__DIRECTIONS FOR THIS TASK__
Transcribe all records exactly; omit pictures.
---------------
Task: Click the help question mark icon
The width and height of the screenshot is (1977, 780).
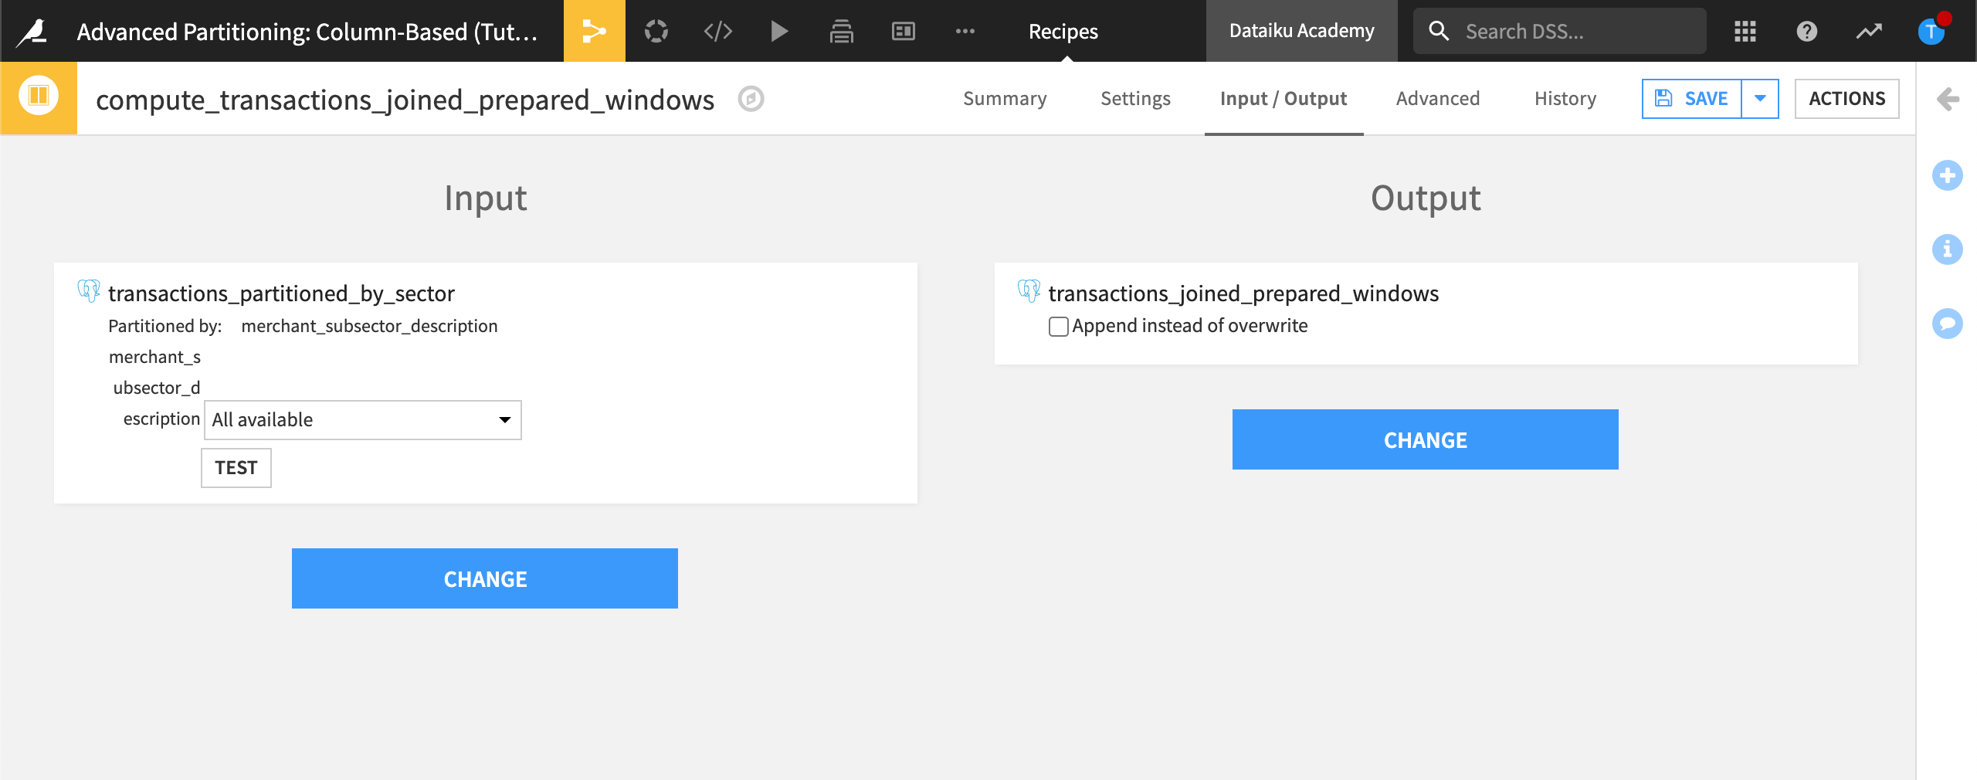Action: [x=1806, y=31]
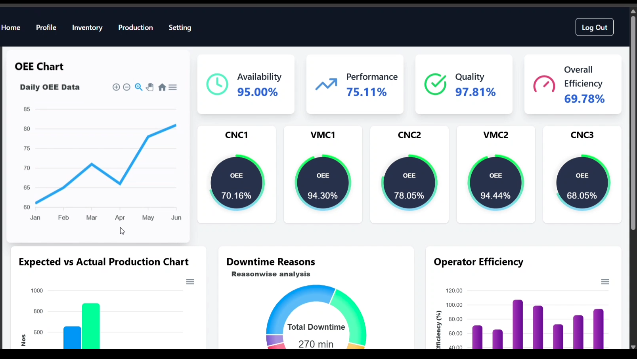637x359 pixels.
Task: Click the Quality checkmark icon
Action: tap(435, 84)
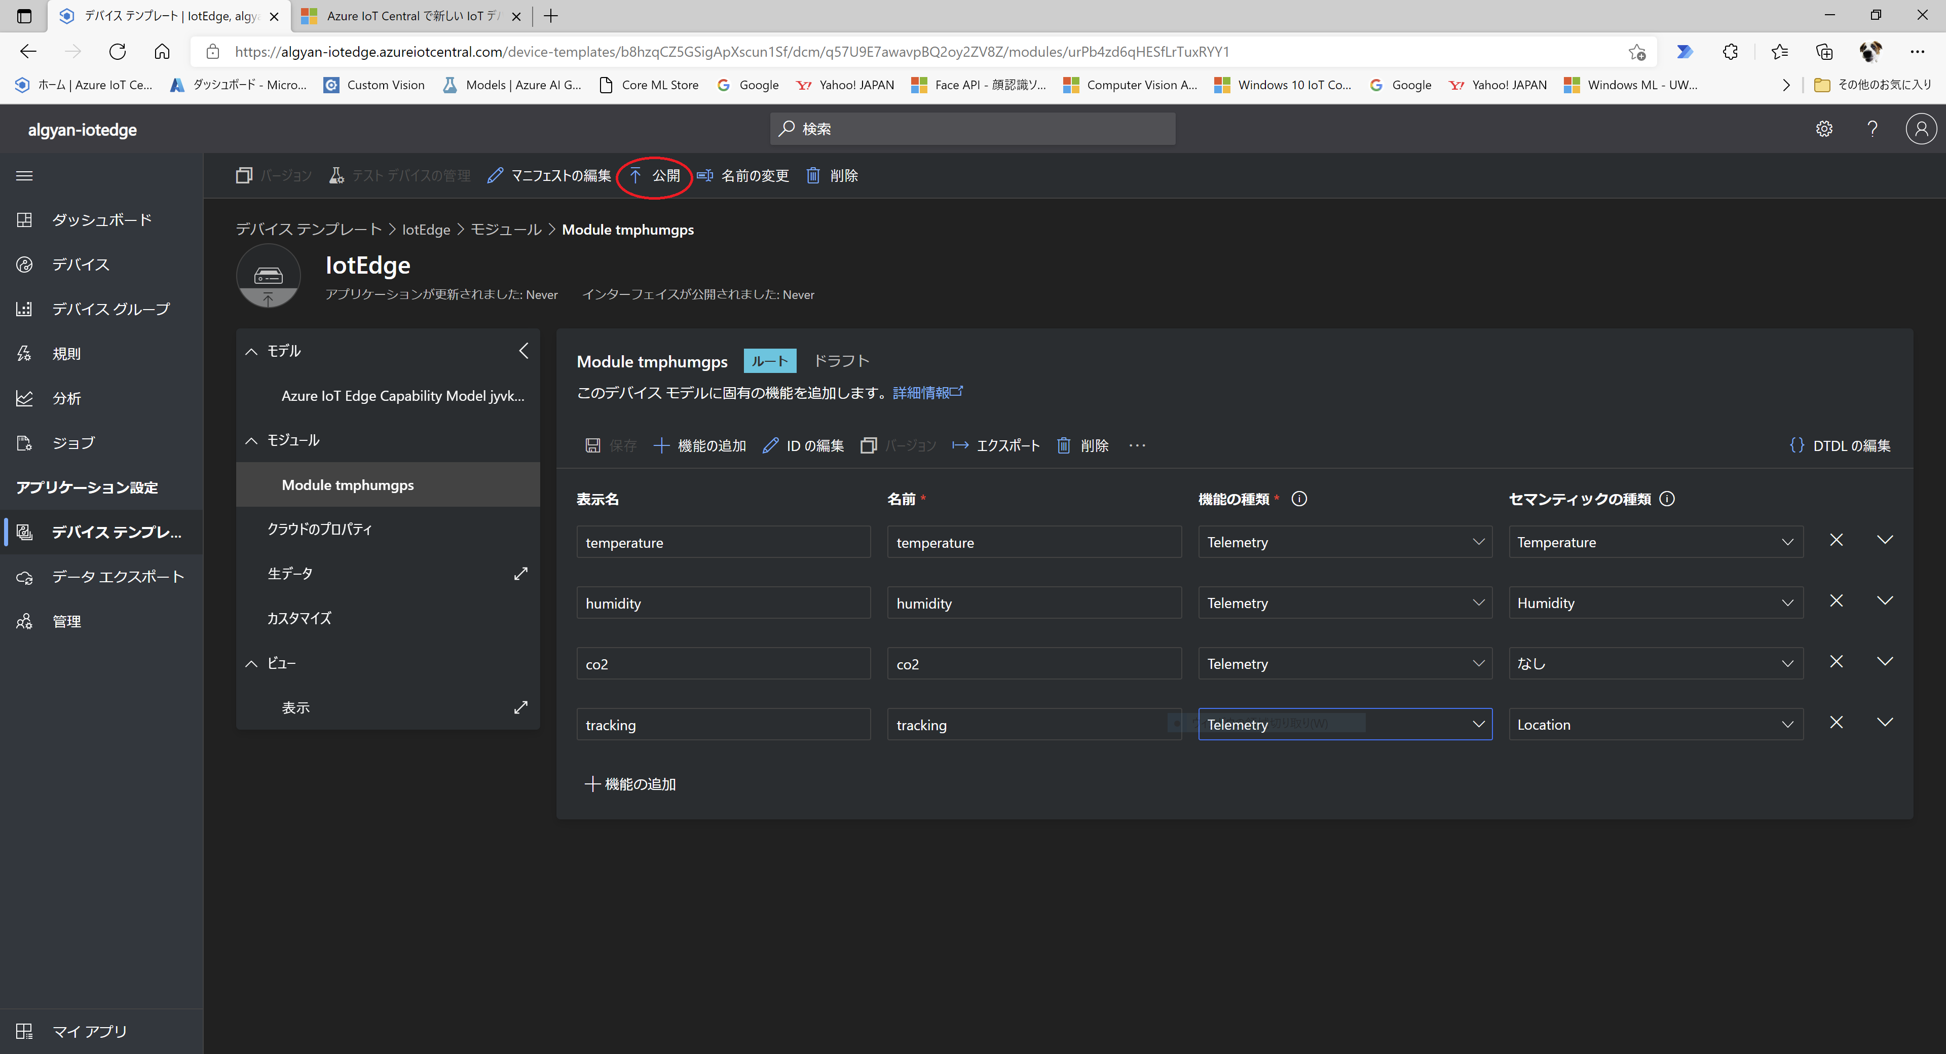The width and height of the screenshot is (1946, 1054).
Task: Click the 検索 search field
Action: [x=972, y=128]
---------------
__RESPONSE AREA__
Task: Click the help question mark icon
The width and height of the screenshot is (1977, 780).
Action: [x=1806, y=31]
637x359 pixels.
Task: Click the Quality checkmark icon
Action: tap(435, 84)
The width and height of the screenshot is (1946, 1054).
Task: Click the 検索 search field
Action: [x=972, y=128]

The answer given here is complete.